We had been at the hospital for over a day trying to induce my body into labor.  Trying to deliver a baby that was no longer alive.  It had been the absolute worst few days of our lives…the ultimate of “worse”.  The baby would not come.  We had been gone from our home for so long, and had left so abruptly, that we decided to have Addison come and visit us at the hospital.  For her, I needed to attempt to put myself together.  I needed a shower.   I had an IV in my hand, was tired and weak and my body had already been through hell.  Chris was going to have to help me shower.  I stood in the shower with my body showing all the signs of pregnancy: large belly, stretch marks, acne…and all the signs of death.  I was carrying our dead baby.  Chris needed to wash my hair.  My lowest moment was seeing the look in my husband’s eyes as he tried to help me as my dignity crashed to the floor.  Yes, his actions were all love and the truest test of For Better or For Worse.  He and I did what we had to do in that moment and in that day.  But the look in his eye, and what I later reflected was in my heart too, was a question.  Do I really love this person?  Is this really what I signed up for?  Do I really love this person that stands here vulnerable, broken, scared, holding the hand of death?  Do I really love this person that is watching me fall apart at my absolute worst?   

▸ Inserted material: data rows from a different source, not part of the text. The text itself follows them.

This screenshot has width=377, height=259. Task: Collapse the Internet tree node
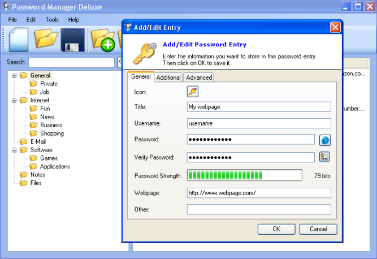point(15,100)
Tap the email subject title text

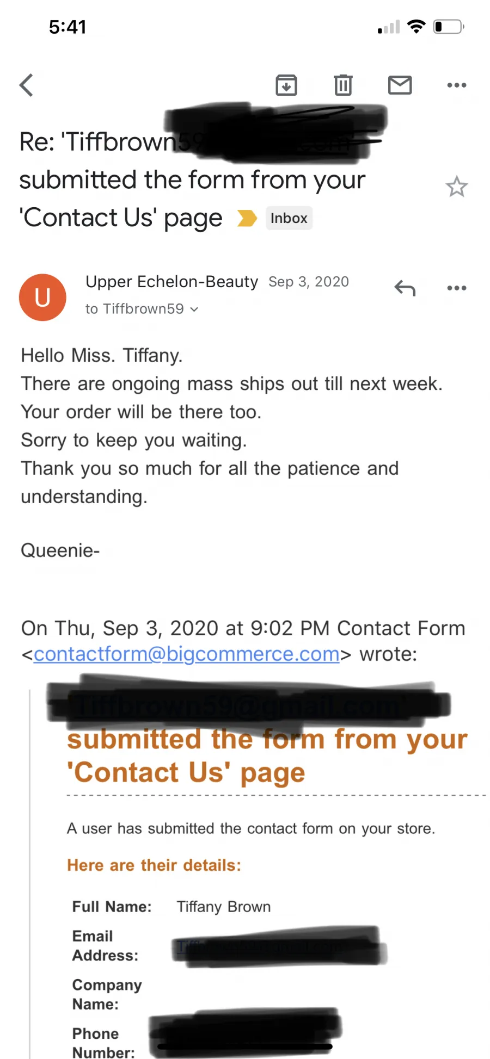pos(192,179)
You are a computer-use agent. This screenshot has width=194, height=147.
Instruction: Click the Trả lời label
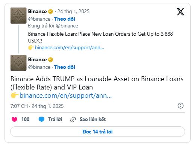[55, 119]
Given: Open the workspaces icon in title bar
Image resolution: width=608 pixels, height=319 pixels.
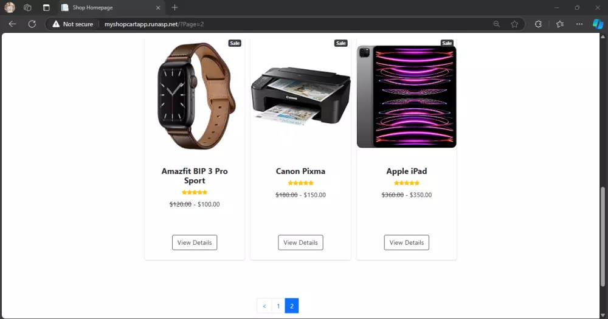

The answer, of course, was yes.  Without a doubt…YES.  But the question still presented itself.  We would in fact question our love for one another.  That day we would indeed question our love. 
We will celebrate 8 years of marriage this week.  8 years of better and worse.  I am so proud of us for what we make of this marriage.  I am so proud of us for asking the tough question…do I love this person?  I am so proud of us for walking hand-in-hand through the “worse” and even though the last few years have been heavy with “worse”, we keep walking…together, Chris and Dana, through the “worse” yet always reaching for the “better”. 
Thank you to Father Stanley for helping prepare us for the unthinkable…the question…the “worse”.  It is inevitable that each marriage will face its own worse and it is imperative that couples understand that questioning your love for your partner is indeed only part of a real marriage.  Answering “yes” to that very question represents the love and commitment required for marriages to persevere through the most difficult of times.   We will continue to preserve, to love, to celebrate what is real, what is us. 
Happy 8 years to the love of my life!  I am thankful for everyday…For Better and for Worse.